Background: Nestin was reported to directly contribute to cell proliferation and the intermediate filament protein was detected in vascular smooth muscle cells. In experimental type I diabetes, nestin downregulation in the heart was identified as an incipient pathophysiological event. The following study tested the hypothesis that dysregulation of nestin expression in vascular smooth muscle cells represented an early event of vascular disease in experimental type I diabetes.

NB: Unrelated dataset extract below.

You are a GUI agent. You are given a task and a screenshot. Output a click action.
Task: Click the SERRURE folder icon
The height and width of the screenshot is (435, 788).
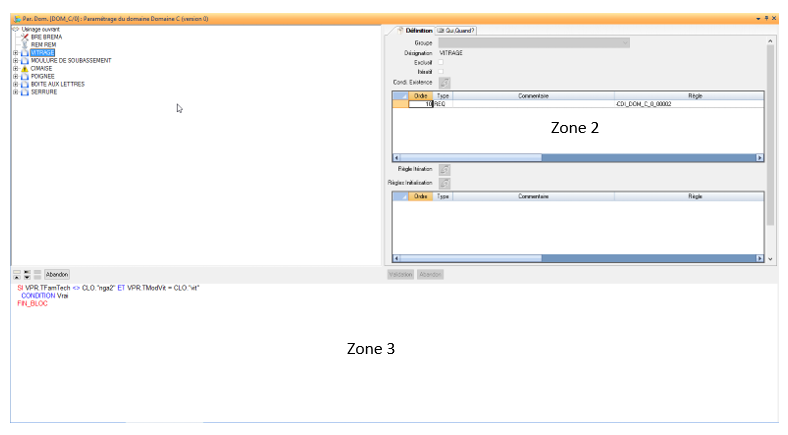24,91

Methods/results: In the carotid artery and aorta of adult male Sprague-Dawley rats, a subpopulation of vascular smooth muscle cells co-expressed nestin and was actively involved in the cell cycle as reflected by the co-staining of nuclear phosphohistone-3. The infection of aortic vascular smooth muscle cells with a lentivirus containing a shRNAmir directed against nestin significantly reduced protein expression and concomitantly attenuated basal DNA synthesis. Two weeks following injection of adult male Sprague-Dawley rats with streptozotocin, the endothelial response of aortic rings to acetylcholine, vascular morphology and the total density of vascular smooth muscle cells in the vasculature of type I diabetic rats were similar to normal rats. By contrast, nestin protein levels and the density of nestin(+)/phosphohistone-3(+)-vascular smooth muscle cells were significantly reduced in type I diabetic rats. The in vivo observations were recapitulated in vitro as exposure of vascular smooth muscle cells to 30 mM D-glucose inhibited DNA synthesis and concomitantly reduced nestin protein expression.
Conclusions: Hyperglycaemia-mediated nestin downregulation and the concomitant reduction of cycling vascular smooth muscle cells represent early markers of vascular disease in experimental type I diabetes.